- Texte extrait -
Et puis pour le plaisir encore ça :
http://img826.imageshack.us/img826/3425/1286893218.jpgTrouvée ici.

Si vous êtes malins, vous aurez compris que sous la flèche, c'est moi. Et oui, je suis sûre que c'est moi, parce qu'il y a Ségolène à côté, avec qui j'étais toute la journée.
Ceci dit, encore que sans trop d'émotion, je m'en retourne à mes spaghettis aux carottes, je sors ce soir.
 

Samedi 9 octobre 2010 à 16:01

http://img169.imageshack.us/img169/9773/img1985v.jpg

Cela fait quelques jours que je ne l'ai pas ramenée, c'est assez étonnant. Ca veut dire que j'étais occupée et qu'il ne s'est passé que des trucs cools depuis le dernier article, c'est plutôt chouette, hein ? J'ai de nouveau été ridicule -un peu, beaucoup ?-, mais au moins je suis parvenue à ce que je voulais. A partir de là, j'ai défroncé les sourcils. Je suis allée à la Bio-Coop avec Clémence et j'ai acheté un unique concombre. Finalement, nous l'avons mangé ensemble, en salade avec ses tomates. Nous avons chanté des petits bouts de J'accuse dans les rues aussi
. Jeudi j'ai revu Valeria la Moldave, j'ai passé deux heures avec elle dans le parc où les marronniers se faisaient tailler. Et vendredi, j'ai invité Luc pour la journée. Il faisait beau et chaud, encore plus que pendant le reste de la semaine. Repas dans un petit resto et balade dans le centre tout l'après-midi. Luc s'arrêtait devant chaque magasin, nous passions d'une boutique gothique à une boutique remplies de petites choses colorées pour les grands et les petits, puis nous avons vu le salon de thé. Nous avons pris place, il a commandé un thé aux bleuets et moi un thé des anges : miel, essence d'orange, jasmin. On nous a apporté deux grandes théières, deux petites tasses. Le thé était délicieux, la décoration du salon également, et nous sommes restés quasiment une heure pour tout boire. J'imagine que lorsqu'on entre ensemble dans les boutiques ou les restaurants, on nous prend généralement pour un couple. Si je leur disais que nous sommes de la même famille, les gens penseraient que c'est mon grand frère, mais absolument pas mon oncle. Et pourtant... Moi même j'ai du mal à le définir en tant que "mon oncle", même Yann s'est trompé une fois et a dit "notre frère, euh, notre oncle". C'est pour ça que quand nous avons croisé mon voisin, je les ai présentés comme : "Baptiste mon voisin ; Luc". Luc a ajouté qu'il était mon oncle, histoire de faire comprendre qu'il n'était pas mon mec, du coup le voisin s'est mis à le vouvoyer -Luc ne l'a pas laissé faire. C'est des fois amusant, voire pratique, qu'on nous prenne pour un couple, sauf quand tu vois que tu plais manifestement au vendeur de Maisons du Monde, qui est plutôt pas mal (la proposition relative s'applique à l'antécédent "vendeur", mais c'est vrai qu'elle peut correspondre aussi au magasin).

- Entrées extraites -
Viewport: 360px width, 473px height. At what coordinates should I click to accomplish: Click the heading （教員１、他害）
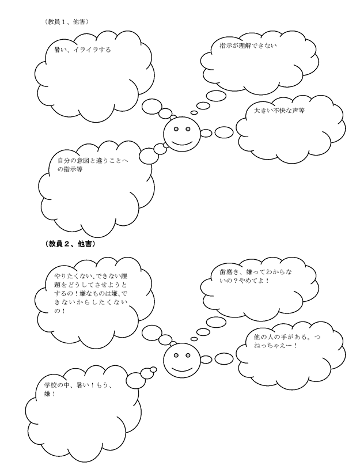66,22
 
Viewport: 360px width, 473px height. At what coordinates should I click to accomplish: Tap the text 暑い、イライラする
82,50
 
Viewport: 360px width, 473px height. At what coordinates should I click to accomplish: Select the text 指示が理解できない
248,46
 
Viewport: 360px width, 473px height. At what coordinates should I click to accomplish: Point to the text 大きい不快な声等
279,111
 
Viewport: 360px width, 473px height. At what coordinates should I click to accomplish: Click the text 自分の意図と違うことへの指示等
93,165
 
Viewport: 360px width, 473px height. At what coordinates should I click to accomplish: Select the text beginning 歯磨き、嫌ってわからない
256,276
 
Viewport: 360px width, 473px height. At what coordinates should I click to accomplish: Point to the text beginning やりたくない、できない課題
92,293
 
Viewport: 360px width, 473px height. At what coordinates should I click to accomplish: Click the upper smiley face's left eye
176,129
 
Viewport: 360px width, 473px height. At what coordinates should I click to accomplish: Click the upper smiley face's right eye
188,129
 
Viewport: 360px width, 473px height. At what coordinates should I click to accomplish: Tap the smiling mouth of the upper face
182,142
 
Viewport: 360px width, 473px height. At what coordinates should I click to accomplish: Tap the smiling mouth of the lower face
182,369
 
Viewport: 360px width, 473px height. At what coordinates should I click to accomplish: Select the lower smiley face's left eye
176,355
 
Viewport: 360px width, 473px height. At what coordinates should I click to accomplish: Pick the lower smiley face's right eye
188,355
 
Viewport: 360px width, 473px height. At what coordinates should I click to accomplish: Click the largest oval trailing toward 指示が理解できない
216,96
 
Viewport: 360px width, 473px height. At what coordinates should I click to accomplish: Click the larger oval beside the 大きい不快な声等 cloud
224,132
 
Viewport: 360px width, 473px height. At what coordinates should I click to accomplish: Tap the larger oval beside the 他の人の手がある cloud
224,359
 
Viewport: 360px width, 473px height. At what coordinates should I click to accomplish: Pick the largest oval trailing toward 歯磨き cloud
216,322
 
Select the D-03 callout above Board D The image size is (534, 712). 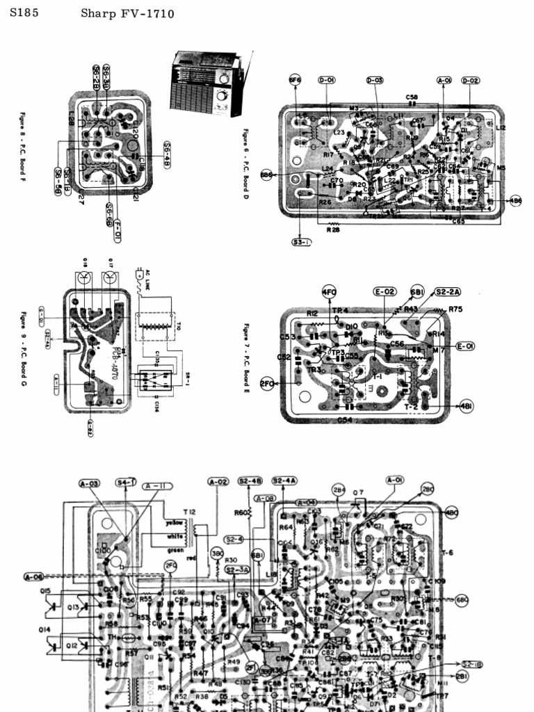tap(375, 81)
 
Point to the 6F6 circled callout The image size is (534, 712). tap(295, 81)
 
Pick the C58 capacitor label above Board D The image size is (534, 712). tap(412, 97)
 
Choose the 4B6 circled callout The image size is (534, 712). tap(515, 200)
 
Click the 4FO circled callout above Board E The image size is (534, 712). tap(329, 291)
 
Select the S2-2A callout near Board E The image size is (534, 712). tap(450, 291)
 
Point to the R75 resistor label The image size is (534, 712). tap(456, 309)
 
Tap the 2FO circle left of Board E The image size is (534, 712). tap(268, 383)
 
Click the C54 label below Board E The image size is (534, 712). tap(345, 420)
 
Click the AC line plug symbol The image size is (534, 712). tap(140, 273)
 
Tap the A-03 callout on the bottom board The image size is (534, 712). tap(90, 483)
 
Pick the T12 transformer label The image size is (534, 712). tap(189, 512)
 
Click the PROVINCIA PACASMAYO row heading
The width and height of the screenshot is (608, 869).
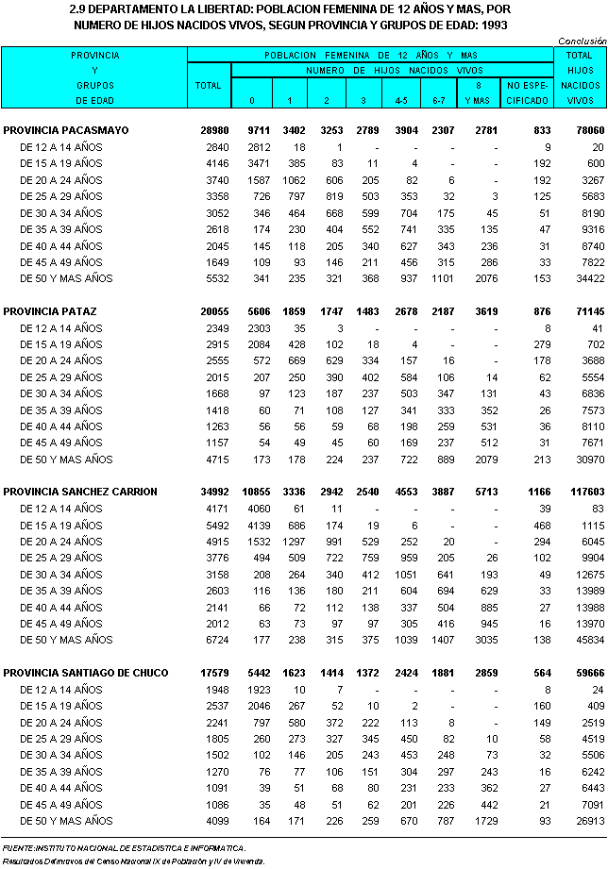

- Consigne 1 -
Réécrivez le passage du billet de blog qui commence par « Et puis pour » et se poursuit jusqu'à « sors ce soir. », en mettant « pâtes » à la place de « spaghettis ».
- Consigne 2 -
Relevez tous les prénoms de personnes mentionnés dans le billet de blog.
- Consigne 3 -
Prolongez le billet de blog à partir de sa dernière phrase.
Les entrées n'ont aucun lien avec le billet de blog.

- Corrigé 1 -
Et puis pour le plaisir encore ça :
http://img826.imageshack.us/img826/3425/1286893218.jpgTrouvée ici.

Si vous êtes malins, vous aurez compris que sous la flèche, c'est moi. Et oui, je suis sûre que c'est moi, parce qu'il y a Ségolène à côté, avec qui j'étais toute la journée.
Ceci dit, encore que sans trop d'émotion, je m'en retourne à mes pâtes aux carottes, je sors ce soir.

- Corrigé 2 -
Ségolène, Clémence, Valeria, Luc, Yann, Baptiste

- Corrigé 3 -
Nous sommes rentrés à 21:00, nous avons mangé des croissants au jambon préparés par ma-mère-sa-soeur, et quand il est parti il était déjà tard. Je me suis levée peu avant midi. Pour une fois j'ai des devoirs, en anglais. Nous avons des invités ce soir, une promenade dans les vignes est prévue demain, j'ai des projets pour lundi soir que je ne suis pas seule à nourrir, et le weekend prochain on fêtera l'anniversaire de Céline, alors il fait moche et froid mais je m'en fous.